On the Criminal Investigation [Page 5]:
“In September 2009, [NAME REDACTED] submitted to a polygraph test. The test was administered by the U.S. Department of Defense OIG. [NAME REDACTED] answered “No” to each of the following questions: “Did you steal that disk? Did you steal that disk from that work area? Do you know where the disk is now?” The polygraph showed [NAME REDACTED] was being deceptive when answering each of those questions.
“In a subsequent interview, [NAME REDACTED] continued to deny criminal involvement in the loss of the hard drive. A consent search was conducted on the personal computer equipment at her residence. The forensic examination revealed that the missing hard drive had not been connected to any of the four computers she presented to OIG investigators. While OIG investigators were at [NAME REDACTED]’s home, her son removed a laptop computer from the residence. The son refused to consent to allow OIG investigators to forensically image his computer.
“Additionally, during interviews with the USSS, [NAME REDACTED] initially failed to disclose that she visited Cuba in 2006 in response to questions about international travel. She was unable to recall if she reported travel to Cuba on her recently-completed background clearance form (form SF-86).”
On the NARA’s Lack of Security [Page 6]
“On May 19, 2009, NARA Inspector General (IG) Paul Brachfeld notified Committee staff that an investigation of the missing hard drive was underway…Mr. Brachfeld described the loss of Back-Up #2 as ‘the greatest loss ever and troubling and amazing.’
“During the May 19, 2009 briefing, Mr. Brachfeld described a potentially catastrophic lack of internal controls at NARA. According to the IG, even NARA’s secure storage spaces for sensitive information are susceptible to breach.”

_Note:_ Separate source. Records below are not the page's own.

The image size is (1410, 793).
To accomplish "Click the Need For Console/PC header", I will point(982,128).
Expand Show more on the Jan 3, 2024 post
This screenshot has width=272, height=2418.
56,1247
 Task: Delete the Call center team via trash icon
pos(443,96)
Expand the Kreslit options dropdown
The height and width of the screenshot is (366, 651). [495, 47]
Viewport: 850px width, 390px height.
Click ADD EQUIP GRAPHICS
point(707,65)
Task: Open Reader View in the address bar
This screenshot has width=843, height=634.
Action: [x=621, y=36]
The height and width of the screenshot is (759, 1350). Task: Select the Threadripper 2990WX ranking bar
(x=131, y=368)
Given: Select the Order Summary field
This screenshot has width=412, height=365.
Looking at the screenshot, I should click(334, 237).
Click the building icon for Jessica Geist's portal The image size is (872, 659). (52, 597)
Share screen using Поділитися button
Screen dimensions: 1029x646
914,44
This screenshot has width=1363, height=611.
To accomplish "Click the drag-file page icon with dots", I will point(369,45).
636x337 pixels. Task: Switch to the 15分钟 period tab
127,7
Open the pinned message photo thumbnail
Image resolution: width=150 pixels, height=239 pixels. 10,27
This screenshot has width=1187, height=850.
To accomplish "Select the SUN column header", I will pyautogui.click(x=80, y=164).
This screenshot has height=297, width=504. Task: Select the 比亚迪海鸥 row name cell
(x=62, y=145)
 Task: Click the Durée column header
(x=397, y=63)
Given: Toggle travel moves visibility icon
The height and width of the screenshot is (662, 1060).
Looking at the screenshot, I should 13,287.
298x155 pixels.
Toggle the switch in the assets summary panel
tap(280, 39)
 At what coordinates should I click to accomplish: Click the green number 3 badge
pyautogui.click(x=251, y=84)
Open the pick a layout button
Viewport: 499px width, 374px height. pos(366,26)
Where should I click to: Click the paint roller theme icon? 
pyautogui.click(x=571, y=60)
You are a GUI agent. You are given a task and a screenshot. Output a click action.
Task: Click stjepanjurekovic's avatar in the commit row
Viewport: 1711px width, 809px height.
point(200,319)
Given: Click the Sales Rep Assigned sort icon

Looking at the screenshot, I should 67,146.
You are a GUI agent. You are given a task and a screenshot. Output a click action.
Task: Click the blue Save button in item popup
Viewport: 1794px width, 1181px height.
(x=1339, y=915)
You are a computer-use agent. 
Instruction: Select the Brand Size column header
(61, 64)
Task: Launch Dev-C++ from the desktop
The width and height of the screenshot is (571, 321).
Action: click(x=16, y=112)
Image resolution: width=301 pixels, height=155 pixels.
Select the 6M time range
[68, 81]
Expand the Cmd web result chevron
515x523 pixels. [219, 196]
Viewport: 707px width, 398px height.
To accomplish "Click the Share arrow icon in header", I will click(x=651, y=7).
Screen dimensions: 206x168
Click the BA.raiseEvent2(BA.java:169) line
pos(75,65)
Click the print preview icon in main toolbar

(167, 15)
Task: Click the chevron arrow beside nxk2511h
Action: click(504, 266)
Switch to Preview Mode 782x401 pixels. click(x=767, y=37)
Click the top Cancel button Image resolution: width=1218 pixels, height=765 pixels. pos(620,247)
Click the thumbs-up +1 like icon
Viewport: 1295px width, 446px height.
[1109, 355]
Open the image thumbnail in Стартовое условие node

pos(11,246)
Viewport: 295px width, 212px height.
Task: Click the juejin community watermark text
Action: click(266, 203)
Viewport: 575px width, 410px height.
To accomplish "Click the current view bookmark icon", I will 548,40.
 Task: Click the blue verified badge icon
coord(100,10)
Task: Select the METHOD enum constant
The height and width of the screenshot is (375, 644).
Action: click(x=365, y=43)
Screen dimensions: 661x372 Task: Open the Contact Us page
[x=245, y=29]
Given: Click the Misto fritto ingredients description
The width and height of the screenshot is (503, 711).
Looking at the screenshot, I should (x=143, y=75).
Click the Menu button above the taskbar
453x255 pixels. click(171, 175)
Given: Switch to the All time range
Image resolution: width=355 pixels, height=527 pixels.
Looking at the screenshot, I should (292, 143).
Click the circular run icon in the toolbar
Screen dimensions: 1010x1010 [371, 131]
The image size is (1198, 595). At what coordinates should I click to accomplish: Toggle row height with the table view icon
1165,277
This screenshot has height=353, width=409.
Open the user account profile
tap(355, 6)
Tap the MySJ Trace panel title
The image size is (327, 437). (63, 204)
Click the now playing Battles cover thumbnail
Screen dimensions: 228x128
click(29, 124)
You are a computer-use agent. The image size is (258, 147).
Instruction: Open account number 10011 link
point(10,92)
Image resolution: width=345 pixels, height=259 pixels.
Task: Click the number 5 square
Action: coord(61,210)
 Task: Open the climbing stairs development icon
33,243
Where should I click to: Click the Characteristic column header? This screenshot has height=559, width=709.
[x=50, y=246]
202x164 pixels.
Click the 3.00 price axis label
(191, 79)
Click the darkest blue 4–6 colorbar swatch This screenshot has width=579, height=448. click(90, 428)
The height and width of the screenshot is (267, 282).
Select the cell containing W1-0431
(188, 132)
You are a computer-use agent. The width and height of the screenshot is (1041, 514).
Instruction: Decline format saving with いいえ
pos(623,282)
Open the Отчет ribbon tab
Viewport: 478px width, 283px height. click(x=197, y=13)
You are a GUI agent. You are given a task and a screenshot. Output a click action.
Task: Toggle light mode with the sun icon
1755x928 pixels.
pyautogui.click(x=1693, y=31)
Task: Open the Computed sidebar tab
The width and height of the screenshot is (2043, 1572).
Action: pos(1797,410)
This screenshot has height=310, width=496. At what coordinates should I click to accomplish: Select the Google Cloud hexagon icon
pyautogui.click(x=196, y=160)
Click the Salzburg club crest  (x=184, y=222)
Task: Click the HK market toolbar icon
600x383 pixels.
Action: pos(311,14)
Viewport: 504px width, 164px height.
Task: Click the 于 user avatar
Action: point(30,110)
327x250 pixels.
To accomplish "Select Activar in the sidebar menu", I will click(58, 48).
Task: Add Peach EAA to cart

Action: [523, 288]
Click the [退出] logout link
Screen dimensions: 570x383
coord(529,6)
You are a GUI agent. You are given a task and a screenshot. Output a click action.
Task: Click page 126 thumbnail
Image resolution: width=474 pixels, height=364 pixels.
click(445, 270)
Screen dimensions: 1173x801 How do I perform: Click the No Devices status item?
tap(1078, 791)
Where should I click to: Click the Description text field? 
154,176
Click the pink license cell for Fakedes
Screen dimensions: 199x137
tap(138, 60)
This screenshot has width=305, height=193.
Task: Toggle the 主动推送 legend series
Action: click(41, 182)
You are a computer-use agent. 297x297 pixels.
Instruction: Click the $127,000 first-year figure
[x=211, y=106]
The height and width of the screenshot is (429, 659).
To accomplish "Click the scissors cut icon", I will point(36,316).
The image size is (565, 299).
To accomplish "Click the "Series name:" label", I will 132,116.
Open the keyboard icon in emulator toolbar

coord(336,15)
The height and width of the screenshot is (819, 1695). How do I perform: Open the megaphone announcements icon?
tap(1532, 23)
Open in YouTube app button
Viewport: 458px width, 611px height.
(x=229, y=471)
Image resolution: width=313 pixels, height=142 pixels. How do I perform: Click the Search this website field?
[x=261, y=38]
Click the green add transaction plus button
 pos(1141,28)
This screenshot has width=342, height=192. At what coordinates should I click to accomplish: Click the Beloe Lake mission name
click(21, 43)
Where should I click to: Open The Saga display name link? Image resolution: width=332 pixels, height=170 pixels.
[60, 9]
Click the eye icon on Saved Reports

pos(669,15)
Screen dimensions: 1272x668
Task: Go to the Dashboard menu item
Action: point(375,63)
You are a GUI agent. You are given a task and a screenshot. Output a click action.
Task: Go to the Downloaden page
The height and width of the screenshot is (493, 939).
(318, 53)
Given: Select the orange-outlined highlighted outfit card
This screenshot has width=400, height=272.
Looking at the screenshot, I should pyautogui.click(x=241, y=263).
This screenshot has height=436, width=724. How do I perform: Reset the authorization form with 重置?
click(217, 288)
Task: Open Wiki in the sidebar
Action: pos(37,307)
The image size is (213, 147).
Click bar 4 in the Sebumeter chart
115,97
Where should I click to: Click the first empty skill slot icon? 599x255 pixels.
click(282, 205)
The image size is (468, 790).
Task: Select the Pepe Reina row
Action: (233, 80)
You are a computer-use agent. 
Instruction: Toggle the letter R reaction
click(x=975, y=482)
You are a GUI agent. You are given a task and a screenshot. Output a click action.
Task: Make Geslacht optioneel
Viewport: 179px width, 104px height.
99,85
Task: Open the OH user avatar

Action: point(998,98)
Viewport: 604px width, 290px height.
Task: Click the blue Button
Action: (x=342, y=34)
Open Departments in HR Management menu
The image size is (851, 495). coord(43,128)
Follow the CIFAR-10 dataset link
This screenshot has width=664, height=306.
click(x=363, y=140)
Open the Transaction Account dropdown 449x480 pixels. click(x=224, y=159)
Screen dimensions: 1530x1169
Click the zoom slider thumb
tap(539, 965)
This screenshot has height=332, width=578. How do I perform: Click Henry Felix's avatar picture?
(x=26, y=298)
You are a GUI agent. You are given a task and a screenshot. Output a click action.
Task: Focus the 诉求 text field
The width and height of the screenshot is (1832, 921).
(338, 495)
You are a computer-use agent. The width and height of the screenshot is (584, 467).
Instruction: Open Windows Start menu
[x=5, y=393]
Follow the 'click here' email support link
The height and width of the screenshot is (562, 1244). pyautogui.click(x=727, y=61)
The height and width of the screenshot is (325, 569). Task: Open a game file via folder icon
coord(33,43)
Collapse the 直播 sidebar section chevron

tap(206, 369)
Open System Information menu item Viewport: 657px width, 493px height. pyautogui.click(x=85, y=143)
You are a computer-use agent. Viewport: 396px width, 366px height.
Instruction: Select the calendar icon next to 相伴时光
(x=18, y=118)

On Former Acting Archivist and Current Deputy Archivist Adrienne Thomas Page 7]:
“Given the alarming nature of the concerns raised during Mr. Brachfeld’s briefing, Acting Archivist Adrienne Thomas was invited to testify at the hearing. Subcommittee Ranking Member Patrick McHenry intended to ask Ms. Thomas important questions about the loss of the hard drive, including what measures were taken in the immediate wake of the loss to determine exactly what was missing and to prevent further losses.
“Ms. Thomas declined to appear as a witness. She informed Committee staff that she would be in St. Louis on May 21, 2009 for the dedication of a new NARA facility. On the morning of May 21, Ms. Thomas was observedattending a speech by President Obama at the National Archives Building in Washington, D.C., less than one mile from the Committee’s hearing room.
“On May 19, 2009, Mr. Brachfeld further described to Committee staff how then-Acting Archivist Adrienne Thomas wrote off the loss of $6 million worth of computer equipment (driver, laptops, etc.).”